Ciò non vuol dire che la massima carica istituzionale debba essere occupata da una persona apolitica: tutti i presidenti che si sono insediati finora provenivano dai partiti. Nel momento in cui, però, giurano fedeltà all’Italia e alla Costituzione come capi di Stato, non possono imporre ai governanti il loro pensiero politico: semmai, dovrà limitarsi a suggerire, a favorire o ad attenuare determinati indirizzi.

L’elezione del Presidente in seduta comune

L’importanza che riveste la carica di presidente della Repubblica comporta che la sua elezione venga fatta dal maggior numero possibile di rappresentanti del popolo. Per questo motivo, l’articolo 83 della Costituzione impone che a nominare un nuovo Capo dello Stato siano i parlamentari in seduta comune, cioè a Camere unificate. L’obiettivo è garantire che il candidato goda di un consenso unitario nei due rami del Parlamento. A loro si aggiunge un numero di rappresentanti delle Regioni, affinché i territori siano maggiormente partecipi,

La rielezione di Sergio Mattarella, il 29 gennaio 2022, è avvenuta con l’ormai «vecchio Parlamento», cioè quello formato da 630 deputati e 315 senatori.

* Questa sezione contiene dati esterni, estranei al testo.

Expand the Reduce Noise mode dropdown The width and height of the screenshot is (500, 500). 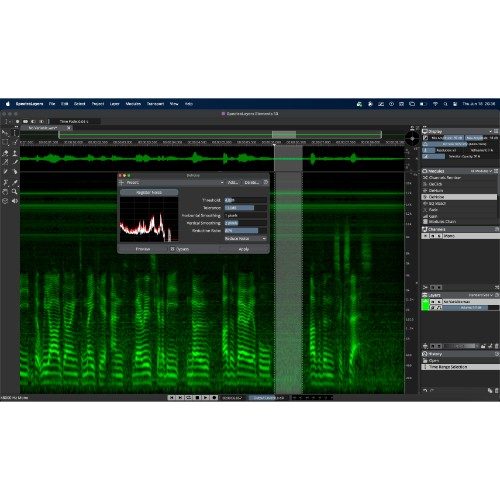click(246, 239)
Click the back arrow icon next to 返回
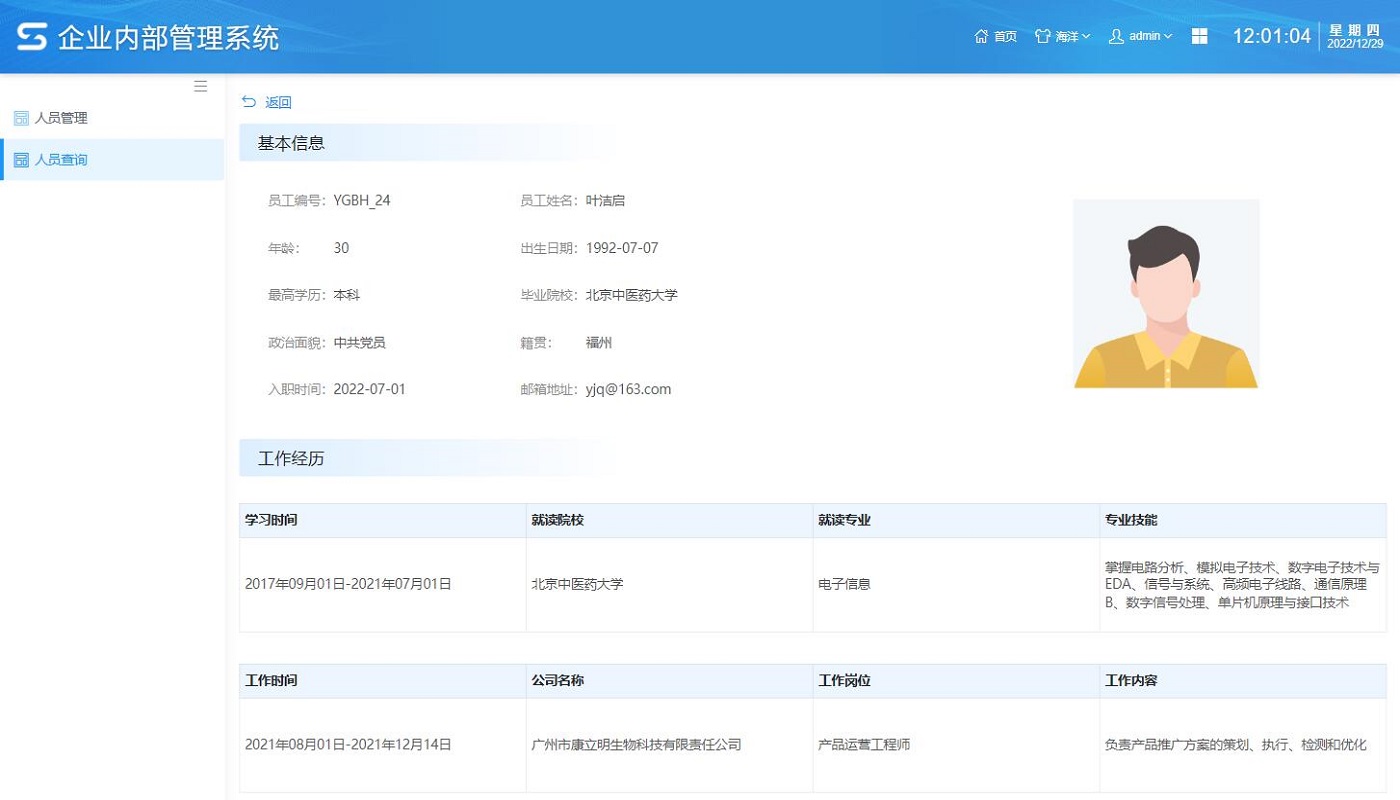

Nella successiva legislatura (e, quindi, nel prossimo voto per il Quirinale) sarà già in vigore la riforma che ha ridotto il numero di parlamentari. Pertanto, il successore di Mattarella verrà eletto da 400 deputati e da 200 senatori, oltre ai delegati delle Regioni.

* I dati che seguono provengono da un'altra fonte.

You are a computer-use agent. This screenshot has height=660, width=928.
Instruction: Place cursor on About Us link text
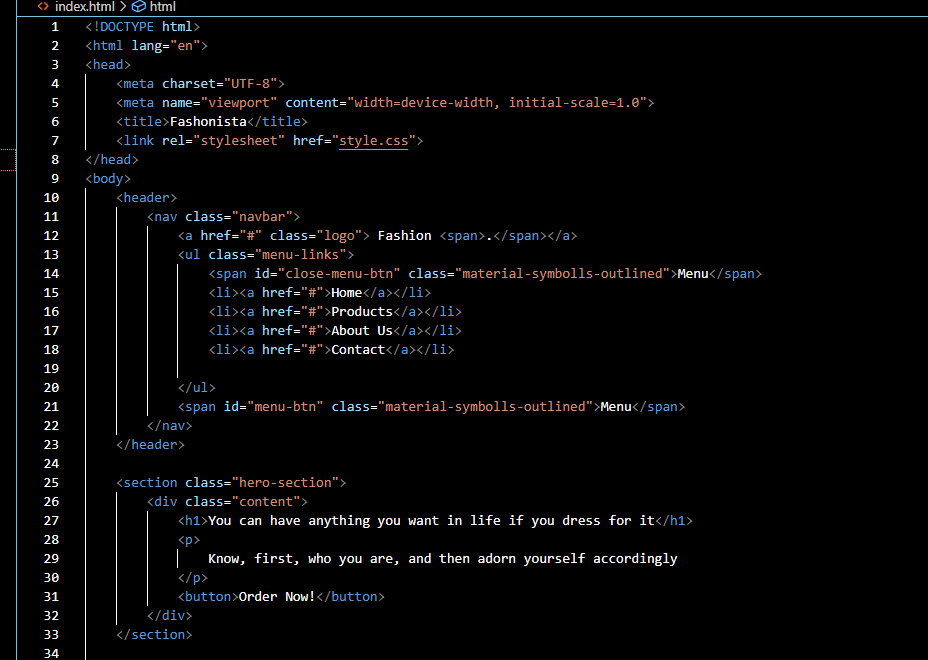(x=361, y=331)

Al fine di garantire maggiore autonomia al Presidente, il voto è segreto. Nello spirito della Costituzione, questa norma mira a garantire maggiore indipendenza al Capo dello Stato il quale, non sapendo chi gli ha espresso il suo consenso, non deve renderne conto a nessuno. In verità, le intenzioni di voto espresse dai leader politici prima delle votazioni fanno capire benissimo chi vota per chi. Ciò nonostante, il Presidente continua a non renderne conto a nessuno, se non a sé stesso e al popolo italiano.

Ampi consensi, si diceva poco fa. L’articolo 83 della Costituzione stabilisce che l’elezione del presidente della Repubblica avvenga nei primi tre scrutini con una maggioranza qualificata, vale a dire con il voto di almeno due terzi degli aventi diritto. Dalla quarta votazione in poi, e per non rendere il processo estremamente lungo, basta la maggioranza assoluta di tutti gli elettori, quindi la metà più uno.

Qualche dato curioso, infine. Il primo presidente eletto fu Enrico De Nicola, nel giugno del 1946, ai tempi in cui la Repubblica vinse al referendum sulla monarchia. Venne scelto con il 77,4% dei consensi. Il presidente più votato è stato Sandro Pertini, nel 1978, con l’83,6%. Quello, invece, meno votato è stato il suo predecessore Giovanni Leone, nel 1971, con il 52% delle preferenze.